A gente falava na Teologia da Libertação em construir uma nova civilização, então era um marco que a gente usava, um chavão, a gente usava muito “construir uma nova sociedade”. E aí junto com isso veio um emaranhado de suportes, né, então os cantos tinha a adaptação da Asa Branca, que era “Quando eu Vejo Tanta Terra”, Espinheira, aí tinha a Classe Roceira também, então tinha esse conjunto de cantos que a gente levou e incorporou isso na juventude. E aí a gente começou a fazer um questionamento: “mas o que é essa nova sociedade que a gente quer?” E essa nova sociedade ela veio, pra mim, no entendimento. Na verdade esse entendimento começou a ocorrer quando eu fui me aprofundar um pouco mais no Movimento Estudantil, porque aí no ME tinha leitura, por exemplo, dos pensadores socialistas nessa questão de ter um pouco mais de conteúdo (Antônio, entrevista realizada em 04 de janeiro de 2006).

A idéia de “transformação social” possibilitou à geração em análise a consciência de que a sociedade é organizada em classes sociais, competindo aos jovens intervir politicamente nessa estrutura. A rejeição ao capitalismo era difundida através da leitura dos teólogos marxistas, que, fundamentados neste referencial teórico, pregavam uma sociedade sem classes, a ser alcançada a partir da “transformação social”. Ao jovem, cabia o papel de identificação das causas dos problemas da sociedade capitalista para alavancar uma mudança social efetiva.

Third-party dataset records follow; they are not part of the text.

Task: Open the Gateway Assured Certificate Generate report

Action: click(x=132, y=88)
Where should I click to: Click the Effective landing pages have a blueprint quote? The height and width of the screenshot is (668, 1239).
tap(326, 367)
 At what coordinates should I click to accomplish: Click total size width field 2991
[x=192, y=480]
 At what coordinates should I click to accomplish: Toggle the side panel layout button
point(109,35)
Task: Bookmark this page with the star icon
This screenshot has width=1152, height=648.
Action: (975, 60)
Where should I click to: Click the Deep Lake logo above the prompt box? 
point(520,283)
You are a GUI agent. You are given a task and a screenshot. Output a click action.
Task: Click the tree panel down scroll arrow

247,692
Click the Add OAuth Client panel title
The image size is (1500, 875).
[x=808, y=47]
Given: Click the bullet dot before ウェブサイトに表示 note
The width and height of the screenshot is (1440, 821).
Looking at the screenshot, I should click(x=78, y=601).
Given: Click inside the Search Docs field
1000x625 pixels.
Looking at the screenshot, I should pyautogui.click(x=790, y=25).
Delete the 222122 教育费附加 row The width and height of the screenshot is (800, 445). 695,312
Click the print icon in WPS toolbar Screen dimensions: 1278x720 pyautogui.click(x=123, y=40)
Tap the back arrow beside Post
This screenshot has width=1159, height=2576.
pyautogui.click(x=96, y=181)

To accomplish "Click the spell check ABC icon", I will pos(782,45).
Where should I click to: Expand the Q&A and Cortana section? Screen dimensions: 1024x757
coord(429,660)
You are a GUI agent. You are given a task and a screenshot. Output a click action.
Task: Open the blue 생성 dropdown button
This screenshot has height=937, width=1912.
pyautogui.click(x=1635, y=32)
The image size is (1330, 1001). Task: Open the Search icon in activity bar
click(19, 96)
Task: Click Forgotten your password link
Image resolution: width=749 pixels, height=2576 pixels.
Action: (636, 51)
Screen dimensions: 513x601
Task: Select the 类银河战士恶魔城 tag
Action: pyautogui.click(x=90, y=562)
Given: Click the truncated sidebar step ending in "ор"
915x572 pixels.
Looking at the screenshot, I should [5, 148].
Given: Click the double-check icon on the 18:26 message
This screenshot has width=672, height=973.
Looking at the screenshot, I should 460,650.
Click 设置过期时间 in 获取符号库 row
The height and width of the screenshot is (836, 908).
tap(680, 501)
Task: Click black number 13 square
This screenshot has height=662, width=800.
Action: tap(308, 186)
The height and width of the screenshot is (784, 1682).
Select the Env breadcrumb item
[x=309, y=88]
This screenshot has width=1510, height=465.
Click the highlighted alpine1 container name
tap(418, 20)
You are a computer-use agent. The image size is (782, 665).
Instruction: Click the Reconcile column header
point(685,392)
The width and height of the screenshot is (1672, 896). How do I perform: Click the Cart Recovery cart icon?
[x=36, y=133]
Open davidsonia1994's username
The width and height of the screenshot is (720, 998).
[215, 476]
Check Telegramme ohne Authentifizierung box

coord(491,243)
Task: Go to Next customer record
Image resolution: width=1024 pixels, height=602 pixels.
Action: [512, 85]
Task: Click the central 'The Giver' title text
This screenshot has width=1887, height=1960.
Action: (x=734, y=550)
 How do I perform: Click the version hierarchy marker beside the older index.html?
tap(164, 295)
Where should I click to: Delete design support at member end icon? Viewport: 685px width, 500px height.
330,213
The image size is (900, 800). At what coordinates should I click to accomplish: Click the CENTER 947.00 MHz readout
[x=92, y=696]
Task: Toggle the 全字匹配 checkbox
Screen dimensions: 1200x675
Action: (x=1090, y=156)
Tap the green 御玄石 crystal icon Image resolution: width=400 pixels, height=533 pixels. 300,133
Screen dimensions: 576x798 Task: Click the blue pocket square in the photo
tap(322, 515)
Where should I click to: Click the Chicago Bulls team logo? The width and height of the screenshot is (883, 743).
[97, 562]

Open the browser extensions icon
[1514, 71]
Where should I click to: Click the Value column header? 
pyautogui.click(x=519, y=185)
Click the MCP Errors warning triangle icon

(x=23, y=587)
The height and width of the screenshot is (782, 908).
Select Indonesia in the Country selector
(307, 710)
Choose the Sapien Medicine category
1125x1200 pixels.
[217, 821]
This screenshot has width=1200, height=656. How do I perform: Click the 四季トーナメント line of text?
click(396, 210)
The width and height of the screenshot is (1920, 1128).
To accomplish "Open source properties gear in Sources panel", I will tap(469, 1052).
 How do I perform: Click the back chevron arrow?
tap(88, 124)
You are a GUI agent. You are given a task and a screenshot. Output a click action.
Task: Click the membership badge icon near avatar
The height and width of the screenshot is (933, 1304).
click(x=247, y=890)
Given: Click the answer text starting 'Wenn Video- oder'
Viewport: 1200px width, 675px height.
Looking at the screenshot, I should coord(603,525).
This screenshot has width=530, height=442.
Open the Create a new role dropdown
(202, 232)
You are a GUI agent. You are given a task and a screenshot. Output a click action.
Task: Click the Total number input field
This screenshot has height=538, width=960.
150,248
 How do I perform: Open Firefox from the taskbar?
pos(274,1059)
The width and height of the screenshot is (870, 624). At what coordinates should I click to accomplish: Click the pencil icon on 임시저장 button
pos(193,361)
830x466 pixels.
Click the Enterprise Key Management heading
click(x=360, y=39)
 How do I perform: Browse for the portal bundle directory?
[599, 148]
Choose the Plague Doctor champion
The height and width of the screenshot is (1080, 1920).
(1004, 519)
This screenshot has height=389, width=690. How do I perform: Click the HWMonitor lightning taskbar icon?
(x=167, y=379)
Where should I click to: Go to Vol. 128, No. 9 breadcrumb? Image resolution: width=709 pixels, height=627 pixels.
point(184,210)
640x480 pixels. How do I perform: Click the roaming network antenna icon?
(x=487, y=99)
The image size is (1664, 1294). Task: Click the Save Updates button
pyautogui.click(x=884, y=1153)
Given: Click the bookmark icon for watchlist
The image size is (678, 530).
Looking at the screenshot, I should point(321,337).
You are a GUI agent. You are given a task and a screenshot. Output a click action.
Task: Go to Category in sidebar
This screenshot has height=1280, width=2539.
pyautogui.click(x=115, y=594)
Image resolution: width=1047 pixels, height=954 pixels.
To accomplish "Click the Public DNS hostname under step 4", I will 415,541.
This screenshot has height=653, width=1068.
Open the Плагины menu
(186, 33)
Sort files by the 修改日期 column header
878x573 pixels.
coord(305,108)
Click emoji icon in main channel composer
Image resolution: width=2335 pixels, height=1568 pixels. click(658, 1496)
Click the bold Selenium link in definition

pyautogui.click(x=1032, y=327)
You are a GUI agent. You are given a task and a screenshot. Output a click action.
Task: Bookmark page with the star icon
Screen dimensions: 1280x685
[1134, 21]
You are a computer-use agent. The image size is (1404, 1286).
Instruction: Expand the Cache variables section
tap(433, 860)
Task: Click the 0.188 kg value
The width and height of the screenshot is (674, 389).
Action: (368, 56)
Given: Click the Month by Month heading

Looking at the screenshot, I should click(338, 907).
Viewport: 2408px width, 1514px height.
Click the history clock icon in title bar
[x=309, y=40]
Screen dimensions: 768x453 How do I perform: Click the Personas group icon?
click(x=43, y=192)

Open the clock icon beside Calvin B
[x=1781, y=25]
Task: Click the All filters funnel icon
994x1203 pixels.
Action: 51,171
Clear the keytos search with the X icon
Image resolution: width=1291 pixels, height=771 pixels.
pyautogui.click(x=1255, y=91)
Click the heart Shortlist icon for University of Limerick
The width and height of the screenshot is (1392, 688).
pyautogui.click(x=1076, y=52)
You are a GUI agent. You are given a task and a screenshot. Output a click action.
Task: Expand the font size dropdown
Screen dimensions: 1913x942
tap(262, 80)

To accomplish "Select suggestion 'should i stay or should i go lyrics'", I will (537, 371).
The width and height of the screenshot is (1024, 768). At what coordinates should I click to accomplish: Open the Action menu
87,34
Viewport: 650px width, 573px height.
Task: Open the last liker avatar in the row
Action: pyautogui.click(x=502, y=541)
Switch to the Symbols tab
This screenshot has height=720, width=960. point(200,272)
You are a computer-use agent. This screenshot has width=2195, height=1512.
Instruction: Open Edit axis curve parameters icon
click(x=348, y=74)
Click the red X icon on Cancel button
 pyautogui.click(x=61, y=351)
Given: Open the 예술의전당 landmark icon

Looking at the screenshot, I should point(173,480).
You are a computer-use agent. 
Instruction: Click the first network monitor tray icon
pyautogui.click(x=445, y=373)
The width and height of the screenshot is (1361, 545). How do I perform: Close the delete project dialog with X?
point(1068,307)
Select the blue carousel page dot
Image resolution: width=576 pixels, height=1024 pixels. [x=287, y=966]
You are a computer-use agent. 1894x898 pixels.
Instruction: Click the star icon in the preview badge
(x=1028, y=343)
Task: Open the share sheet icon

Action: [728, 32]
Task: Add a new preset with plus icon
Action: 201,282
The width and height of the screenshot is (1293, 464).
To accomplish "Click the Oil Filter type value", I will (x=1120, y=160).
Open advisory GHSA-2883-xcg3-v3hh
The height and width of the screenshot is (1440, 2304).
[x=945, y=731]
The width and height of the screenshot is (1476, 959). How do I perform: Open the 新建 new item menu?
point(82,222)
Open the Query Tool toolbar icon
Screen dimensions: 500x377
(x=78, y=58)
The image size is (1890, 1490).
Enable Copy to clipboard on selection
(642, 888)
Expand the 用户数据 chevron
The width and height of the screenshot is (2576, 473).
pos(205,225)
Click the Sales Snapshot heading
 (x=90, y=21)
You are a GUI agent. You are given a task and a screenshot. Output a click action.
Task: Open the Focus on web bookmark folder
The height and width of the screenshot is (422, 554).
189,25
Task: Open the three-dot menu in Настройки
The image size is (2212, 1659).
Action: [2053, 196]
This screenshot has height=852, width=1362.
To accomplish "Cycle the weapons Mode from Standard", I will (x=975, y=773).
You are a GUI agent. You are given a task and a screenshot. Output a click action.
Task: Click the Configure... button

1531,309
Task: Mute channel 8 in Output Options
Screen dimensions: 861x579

Percebemos que o discurso e a ação por uma nova sociedade não estavam isentos dos valores religiosos cristãos, que essa luta foi motivada pela utopia da conquista do “reino de Deus na terra”, sem opressores e oprimidos. Inicialmente almejada via processo revolucionário, a transformação social se mostrou um objetivo frágil, que foi substituído pela conquista de direitos e cidadania, resultando em um projeto reformador e de manutenção da sociedade capitalista.